I got out of the car.
"Reina."
She reached the gate and pushed it open. The metal creaked softly. She paused there, one hand still on it, and finally turned.
Her eyes were wet. Furious.
"You let them stay," she said.
Her voice trembled despite how tightly she held herself.
"You let them carry your children. You let them live in your house. You let them love you, or try to, and you never gave them anything real." Her breath hitched. "And then you let her them break, you let her die. And you sit there and tell me it is their fault."
The words rushed out of her, tripping over each other, sharp and shaking.
I stood on the sidewalk outside the fence.
I did not cross it.
What defense was there. That I had provided money. Security. A name. That I had been honest about my limits.
None of that sounded like love.
She let out a broken laugh. "You are right. It is different with me. Because I am different. Because I am special." She spat the word like it tasted bitter. "That is what you tell yourself, is it not? That is how you sleep at night. But in the end I am not special at all.
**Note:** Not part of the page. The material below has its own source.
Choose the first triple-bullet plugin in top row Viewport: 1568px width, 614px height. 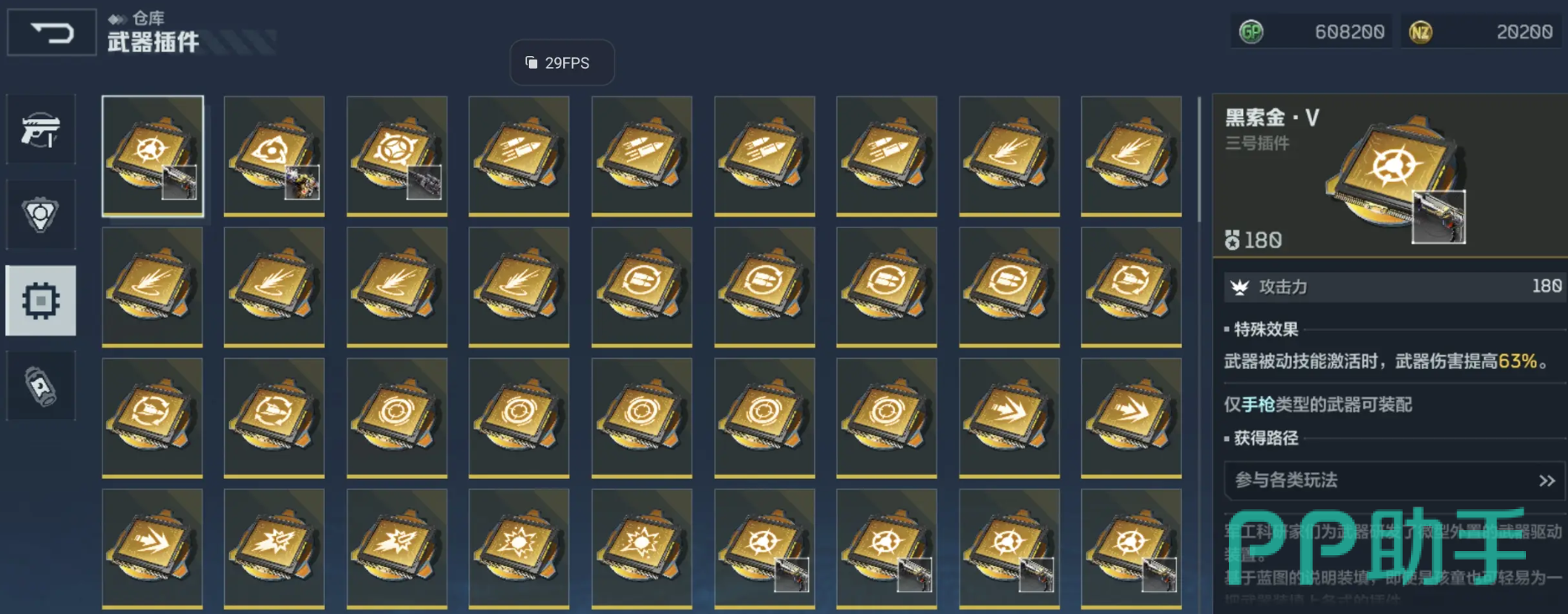(519, 156)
I am just like them. And you are... you. I hope you sleep well after everything you have done."
I did not sleep well. I had not in years. But that was not the point.
The point was that she thought she was like them.
She was not.
She was the only woman who had ever made me question myself instead of defending myself. The only one who did not want my name or my protection or my money. The only one who looked at me like I was something that could be better.
I loved her.
The realization sat heavy and undeniable in my chest.
And I still could not say it.
"Reina."
"No." She stepped fully inside the gate. "Do not even think about it. Go home, I don’t want to see anymore of your face right now, you disgust me. Go back to your fucking home to where you think you are the fucking prize."
The gate closed between us with a soft metallic click. Not loud. Not dramatic. Just enough.
She walked up the short path toward her building. I stayed where I was, hands at my sides, watching her move farther away.
A light flicked on inside her apartment. Ground floor. Curtains half drawn.
She reached her door and unlocked it. For a second she stood there, shoulders rigid, as if she felt me watching.
She turned her head slightly. Not enough to meet my eyes. Just enough to acknowledge that I was still there.
Then she went inside.
The door shut.
I stood outside the low fence long after the light inside dimmed.
I could have forced my way in. I could have climbed the fence, crossed the yard, pounded on her door until she answered.
Instead I stayed where I was.
Because love, real love, did not break down gates.
It waited.
Even when it hurt.
I walked back to the car slowly. Sat behind the wheel. Stared at the small building framed in the windshield.
I had not loved the other women. I had not loved the life I built with them. I had not mourned it the way I should have.
But the thought of losing Reina felt like something vital being cut out of me. But I deserved the pain, the hurt and the agony brewing inside me right now, I deserved them all.
Doesn’t it terrify you how quickly a night can change?